Une activité pour les enfants animée par la drag-queen Barbada de Barbades a reçu une déferlante de haine sur les réseaux sociaux, alors que la bibliothèque de Dorval souhaitait célébrer le mois national de la Fierté.
Publiée il y a une semaine, l’annonce de la bibliothèque sur Facebook a été repartagée plus de 100 fois et commentée près de 600 fois.
Si certains en ont profité pour applaudir l’initiative, d’autres se sont dits choqués qu’une drag-queen puisse raconter des histoires à des enfants. Certains ont multiplié les commentaires désobligeants, estimant que cette activité «anormale», voire «écœurante», influencerait l’orientation sexuelle du jeune public.
À présent, il n’est plus possible de commenter la publication. «On a tout dit ce qu’on avait à dire», estime le chargé de communication de la Cité de Dorval, Sébastien Gauthier.
«On était estomaqués»
Pris de court, le chargé de communication a pris la relève sur la page Facebook de la bibliothèque pour répondre aux messages haineux, et même les supprimer. Ne pouvant plus commenter la publication, certains internautes ont même assailli de commentaires d’autres publications de la bibliothèque et envoyé des messages privés, parfois des menaces. «On était estomaqués», admet Sébastien Gauthier.
Des captures d’écran des identités des employés (doxxing) ont été publiées sur Facebook, signalant à la bibliothèque que ceux-ci pouvaient être en danger.
La drag-queen Barbada n’aurait pas été directement ciblée par ces menaces, mais la police est tout de même intervenue. Le SPVM était présent à l’extérieur de la bibliothèque pour assurer la sécurité de tout le monde. La bibliothèque de Dorval avait même hésité à annuler l’activité.
«On a décidé de poursuivre l’activité parce qu’on croit à des valeurs comme l’inclusion et l’acceptation de tout le monde», explique M. Gauthier.
La définition du préjugé
D’après Barbada, «c’est très rare qu’on ait ce genre de commentaires», mais ce n’est pas choquant. Pour l’artiste, les réactions négatives sont «la définition du préjugé». «Qu’ils viennent à l’activité», leur répond-elle.
Dans la vie de tous les jours, Barbada, de son nom civil Sébastien Potvin, est professeur de musique à l’école primaire et sait s’adapter à un public d’enfants.
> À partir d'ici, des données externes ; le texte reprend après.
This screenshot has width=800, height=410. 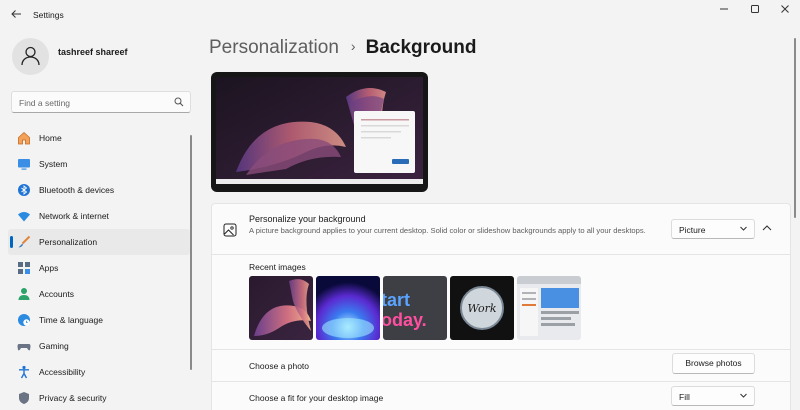 What do you see at coordinates (77, 190) in the screenshot?
I see `sidebar-item-label: Bluetooth & devices` at bounding box center [77, 190].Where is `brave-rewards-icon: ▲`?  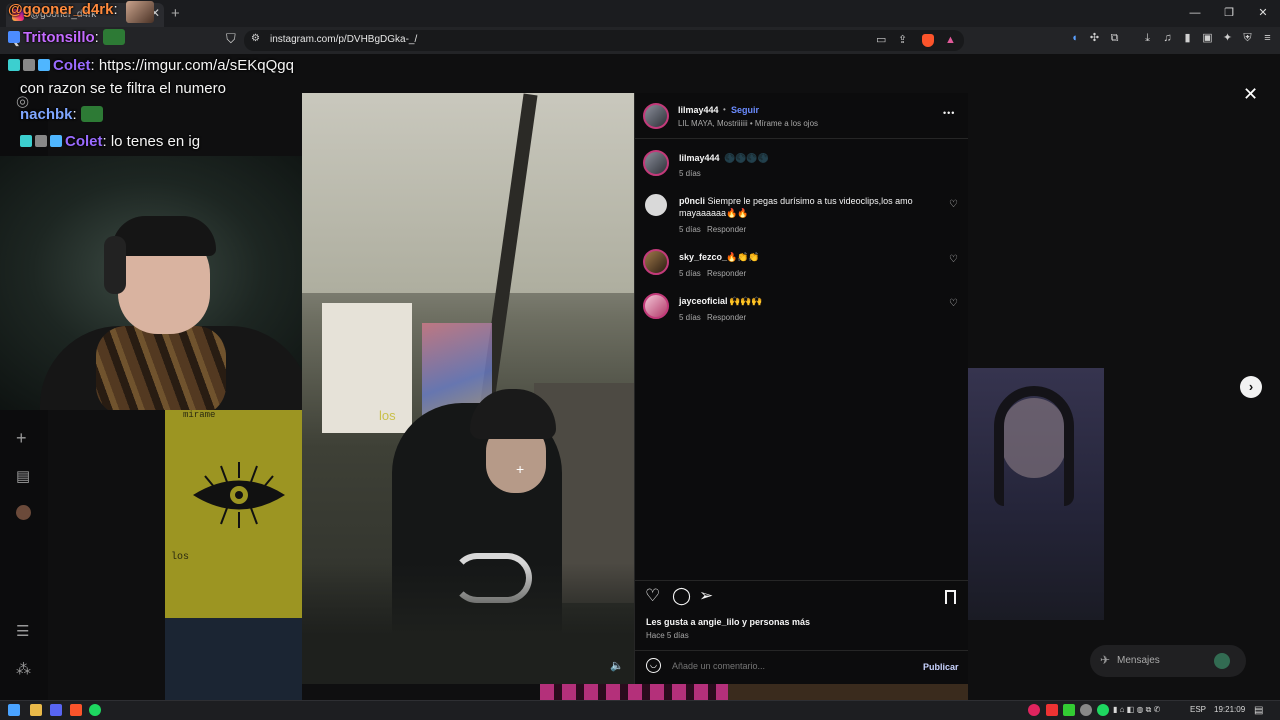 brave-rewards-icon: ▲ is located at coordinates (950, 40).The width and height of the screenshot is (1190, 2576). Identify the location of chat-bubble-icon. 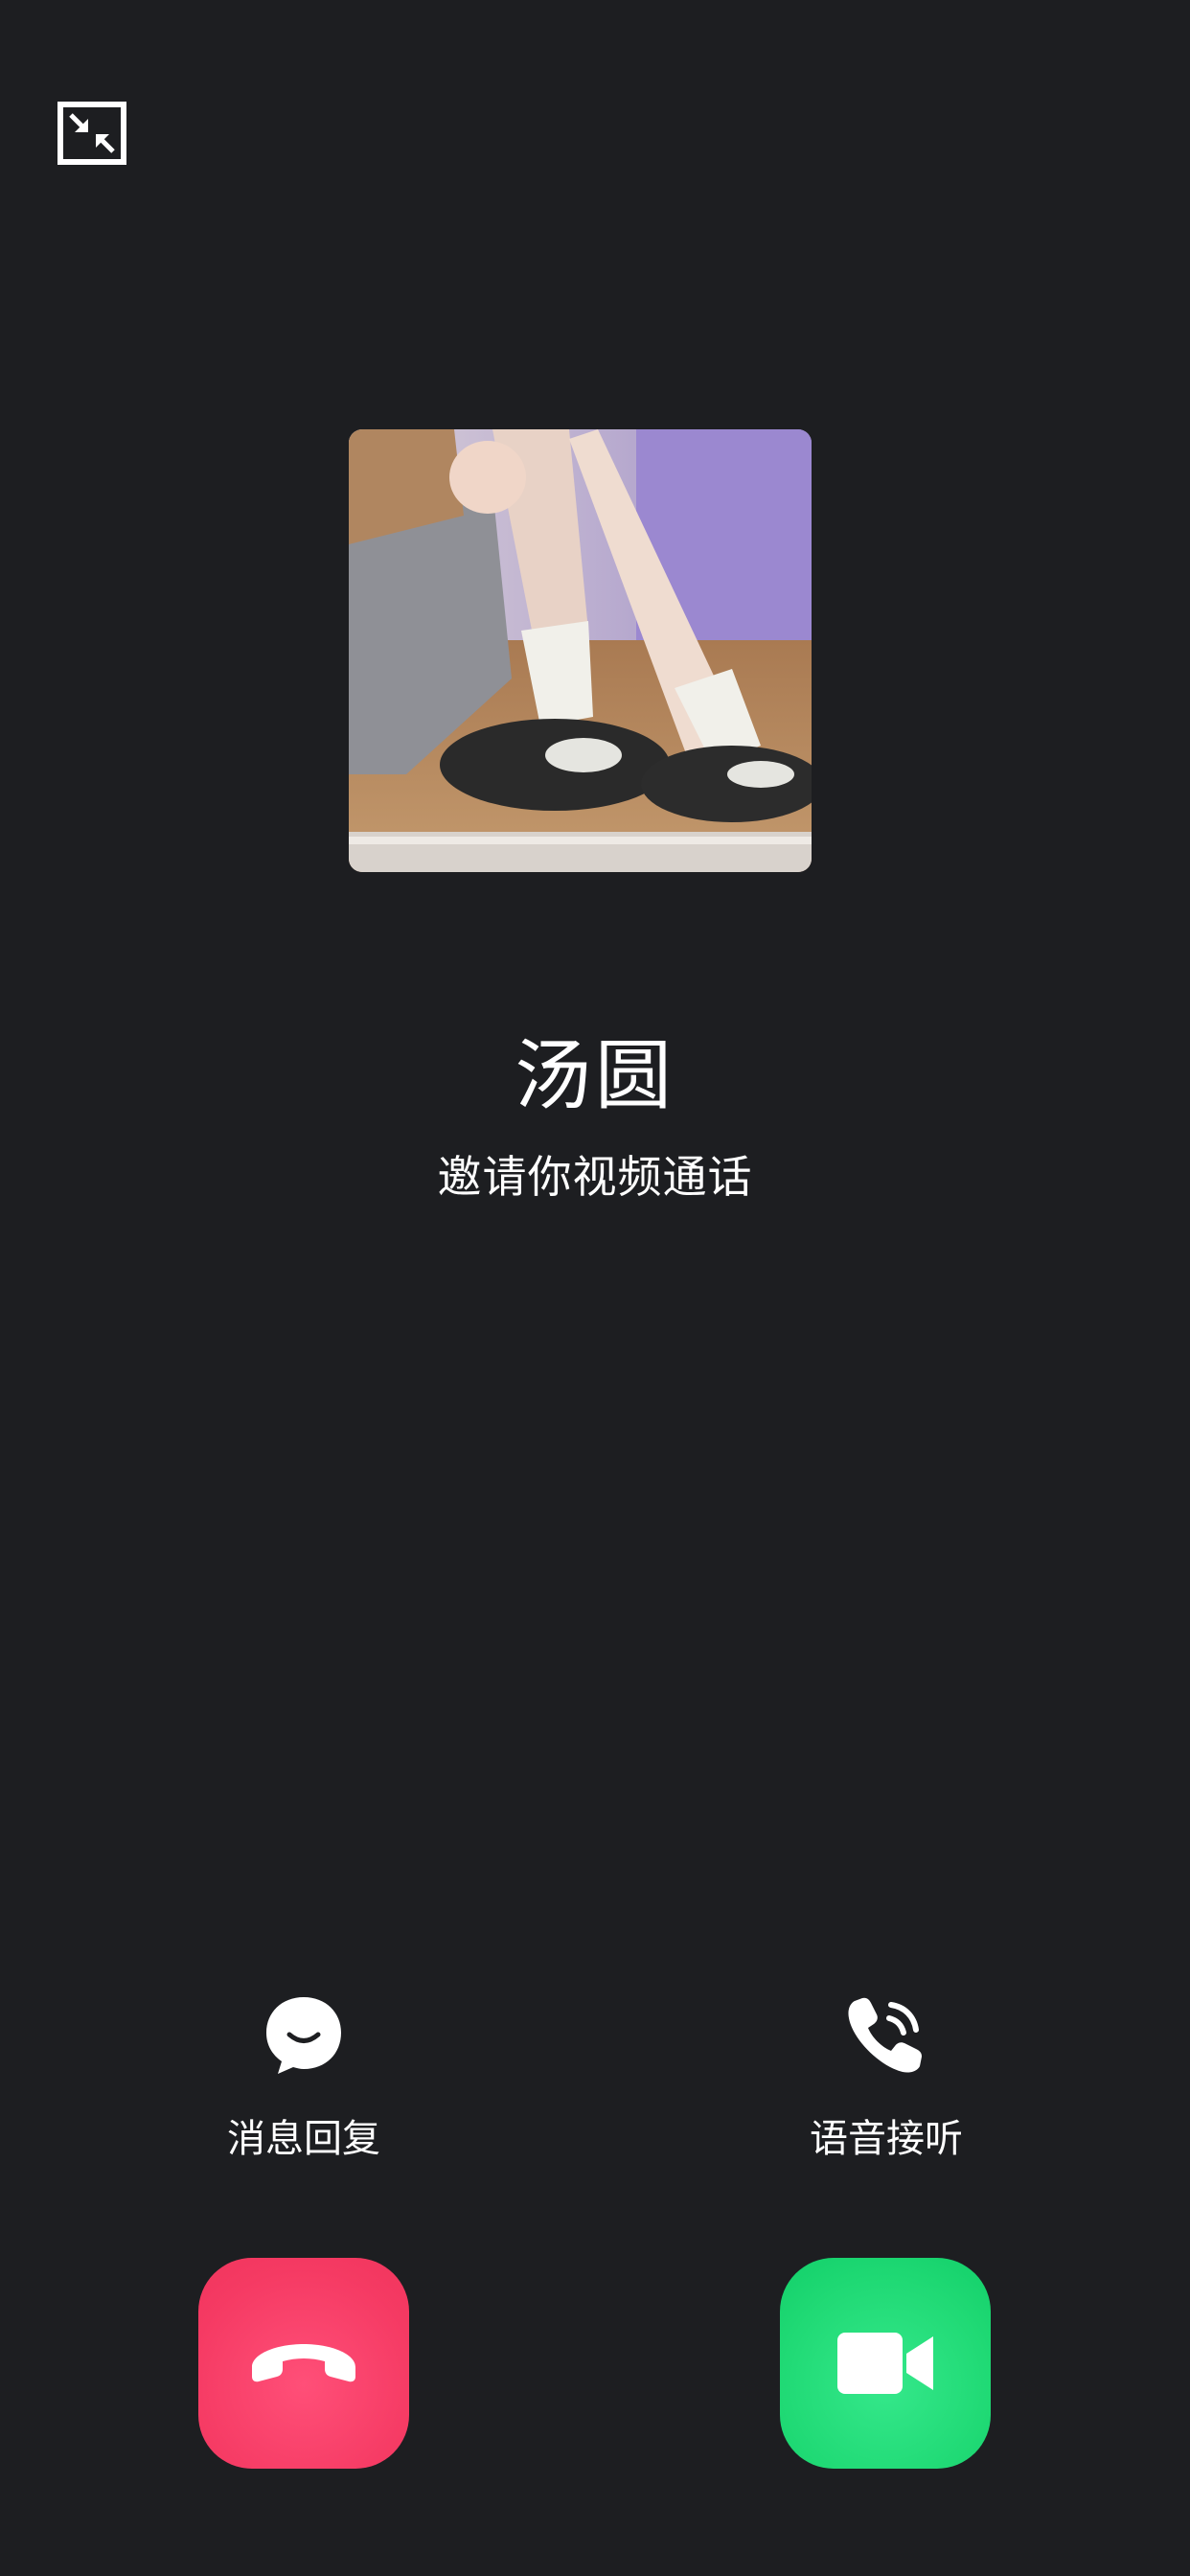
(304, 2035).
Il rappelle qu’il n’est pas là pour faire un spectacle de drag, mais bien pour lire une histoire à des enfants de la maternelle.
Finalement, les menaces ne se sont pas concrétisées à Dorval, et l’activité a connu beaucoup de succès. Les deux séances de l’heure du conte étaient pleines, avec un total de 80 inscrits. Il faut dire que les réactions positives sur Facebook surpassaient en nombre les remarques désobligeantes ou insultantes. La bibliothèque de Dorval a été félicitée plusieurs fois pour son ouverture d’esprit, et beaucoup de parents ont qualifié l’activité d’«extraordinaire».
Controverse aux États-Unis
Par ailleurs, cette histoire s’inscrit dans un mouvement plus global d’intolérance et d’amalgames.
Aux États-Unis, plusieurs drag-queens ont vu leur heure du conte annulée, et des protestations ont éclaté. Le 12 juin, des membres des Proud Boys ont interrompu une heure du conte et prononcé des propos insultants dans une bibliothèque située en Californie. Le lundi 6 juin, un parlementaire texan a annoncé son intention de déposer un amendement sur l’interdiction d’accès des mineurs aux spectacles de drag, quelques mois après la loi «Don’t Say Gay» signée par le gouverneur de la Floride Ron DeSantis sur l’éducation sexuelle à l’école. Des drag-queens à Saint John au Nouveau-Brunswick ont aussi été victimes de haine sur les réseaux sociaux.
Heureusement, à Dorval, un seul manifestant est venu devant la bibliothèque, mais avec un drapeau arc-en-ciel en soutien à la communauté LGBTQ2+.